Evidence that components of nematode ES products act in vivo as well as in in vitro model systems would be a demonstration that antibodies produced by immune sheep recognise and block the in vitro effects of ES products. Single chain antibody fragments (scFvs) libraries displayed on bacteriophage, created by coupling cloned light and heavy chain immunoglobulin-variable regioncoding DNA, are useful in identifying antibodies to target antigens (Burton and Barbas, 1994; Winter et al., 1994). Maass et al. (2007) developed a scFvs library derived from cells residing in lymph nodes draining the gastrointestinal tract of sheep which had become immune to field infections with nematodes including of H. contortus and T. circumcincta.
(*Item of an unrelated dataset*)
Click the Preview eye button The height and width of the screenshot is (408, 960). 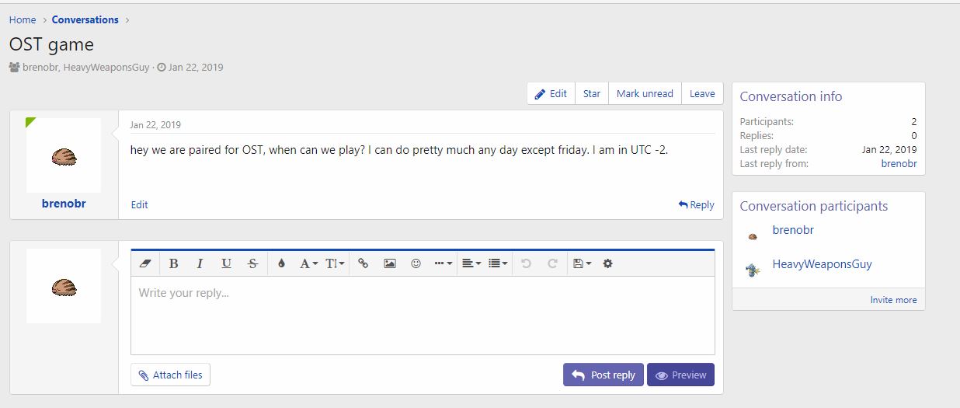pyautogui.click(x=680, y=375)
Selective enrichment of this phage library for binding to ES products provided pools of antibodies for the present study to investigate host recognition and neutralisation of parasite chemicals involved in increased epithelial TEER.
2. MATERIALS AND METHODS
All chemicals were purchased from the Sigma Chemical Co. (MO, USA) unless stated otherwise. Use of experimental animals for culturing and harvesting adult worms was carried out under Massey University Animal Ethics Committee approval 09/11 and AgResearch animal ethics approval AE 13052.
2.1. Parasites
6
Pure cultures of H. contortus and T. circumcincta were maintained in the laboratory by regular passage through sheep. Adult worms of H. contortus or T. circumcincta were recovered from the abomasa of infected sheep on Day 21 or 28 post-infection (p.i.) respectively, as described previously (Umair et al., 2013). Briefly, abomasal contents were mixed 2:1 with 3% agar and the solidified agar blocks incubated at 37 °C in a saline bath. Clumps of parasites were collected from the saline soon after emergence and placed in RP2 incubation medium.
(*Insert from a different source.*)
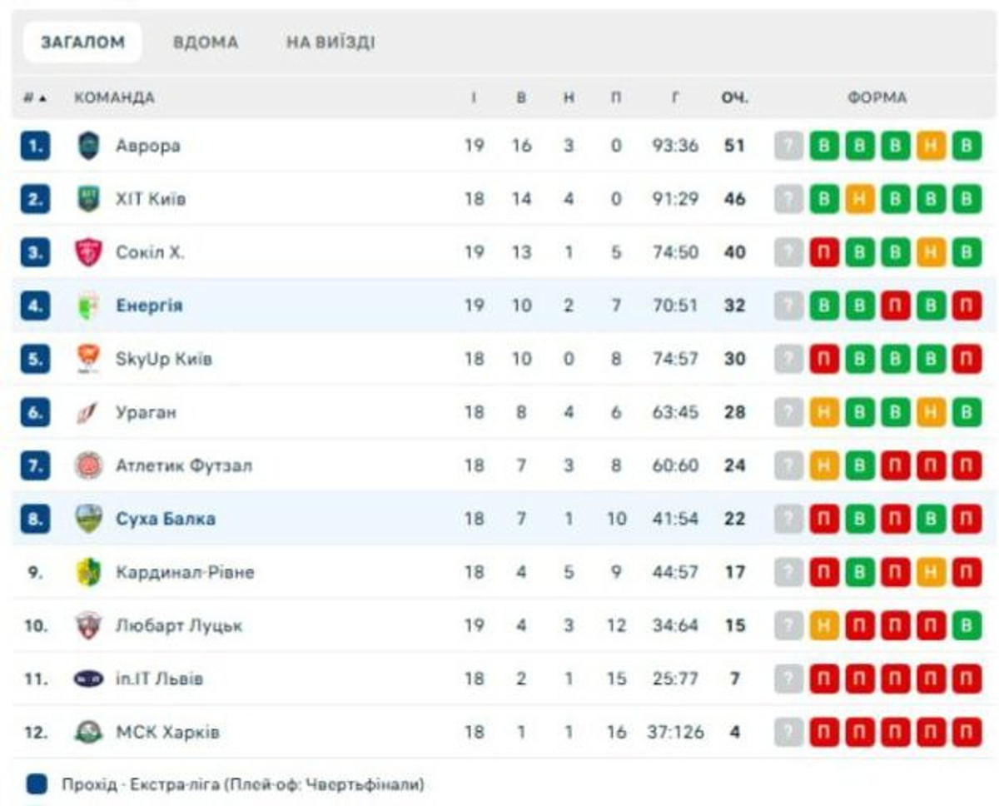Click the SkyUp Київ team logo
The height and width of the screenshot is (806, 999).
(x=87, y=359)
2.2. Preparation of ES products
H. contortus ES products (HcES) and T. circumcincta ES products (TcES) were prepared by incubating adult worms (approximately 50 mg/mL) at 37o C in RP2 medium (RPMI 1640 (Life Technologies, Auckland, NZ) supplemented with 2 g/L NaHCO3, 5.958 g/L HEPES, 1 g/L penicillin and 1 g/L streptomycin) in an atmosphere of 5% CO2 and 95% humidified air. Worm viability was monitored during the incubation. ES products were harvested and replaced with fresh medium for T. circumcincta at 1, 2, 4, 12 and 24 h and for H. contortus at 1, 2, 4, 12 and 24 h (batch 1) or 1, 4 and 24 h (batch 2). ES products were filtered through 0.2 µm filters (Minisart, Sartorius, Gottingen, Germany) into sterile tubes and aliquots were frozen at –80oC. Each batch of ES products was confirmed to be negative for LPS using PyrosatR endotoxin kits (Cape Cod Inc, MA, USA) with a sensitivity level of 0.25 EU/mL. The control solution was incubation medium that was treated similarly to the ES products. The protein content of the ES products, measured with a NanoDrop A-280 spectrophotometer (Thermo Scientific, Australia) with reference settings based on a 1 mg/mL protein solution, decreased from 0.1 mg/mL in preparations at 2 and 4 h to 0.9 mg/mL at 24 h.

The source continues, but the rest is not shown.